Where you are in North Carolina and the type of water determines how long they spawn. Colder mountain lakes and big lakes like Kerr and Gaston tend to have a bigger group of fish still in spawning phases. Smaller lakes, shallow lakes and more southern and eastern lakes and rivers tend to warm faster, accelerating the spawn.
Catching these bedding bass and fry that are guarding bass is much harder than you would think, and many anglers don’t even realize this is what is happening. If you don’t like to catch spawning or fry-guarding bass, then you should not fish shallow in March, April or May. Even if you don’t see them on the bed, there is a good chance they are bedding.
They good news is, if you let them go quickly there is no scientific evidence — at least in the South — that shows overall bass numbers decrease if you catch them off beds. Bass are hardy fish, and it is a good thing, because they sure get their share of eager anglers, especially in the spring.
As an eager angler myself, I love catching bass in every way possible, and that is what makes it fun to me — it is always changing. Bass in early May are susceptible to all kinds of lures. Topwaters and floating worms like the Culprit T-Rex are two of my favorite lures to catch shallow bass. I fish the T-Rex on 10-pound monofilament on a spinning rod so I can skip it under overhanging trees and docks and use a twitching retrieve to make it walk back and forth.
As far as topwater, poppers are especially good since they can be fished slowly, which is a key to catching bedding bass and fry guarders. They will get both bedders and fry guarders that you can’t see. It is also a great time to fish a shaky head in shallow water or slopping banks. I like the original Culprit 7 1/2-inch worm with 1/8-ounce head for this.

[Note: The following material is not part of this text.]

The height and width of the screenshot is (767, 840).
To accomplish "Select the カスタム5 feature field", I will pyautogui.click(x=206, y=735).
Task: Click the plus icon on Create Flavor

As May continues, and depending where you are, many fish are recovering from the spawning and begin to have a huge urge to eat. Early in the month, if you did not already miss it, a lot of it the feeding coincides with the shad spawning in the shallows. Anything that imitates shad will catch them at this time: spinnerbaits, buzzbaits, topwater, crankbaits all work great. After that is when the biggest change of all occurs; bass begin to move out to deeper structure for the early summer.
During the first migration out, some of the biggest bass are caught on “outside stuff” as many pro fishermen say. This basically means “not on the bank.” Some fish will remain shallow, but the majority move out with the shad once the shad are done spawning. If you are on a lake with no shad, they follow the bluegill. Deep crankbaits get many fish out when they are feeding, but the most consistent bait is a big worm. The 10- and 12-inch Culprits really shine in late May and on into June. Both on Texas rigs and Carolina rigs, they will get bites from both active and inactive bass. Of course, you have to find the fish first, but put a big easy meal in front of a big, hungry postspawn bass, and she is going to eat it. Fish these worms on smaller hooks than you would think for maximum action. A 3/0 for the 10-inch and 5/0 for the 12-inch — since it is so thick — will do the trick.
Whether deep or shallow, stay in tune with what the bass are doing and make this postspawn month of May a good one. Good luck!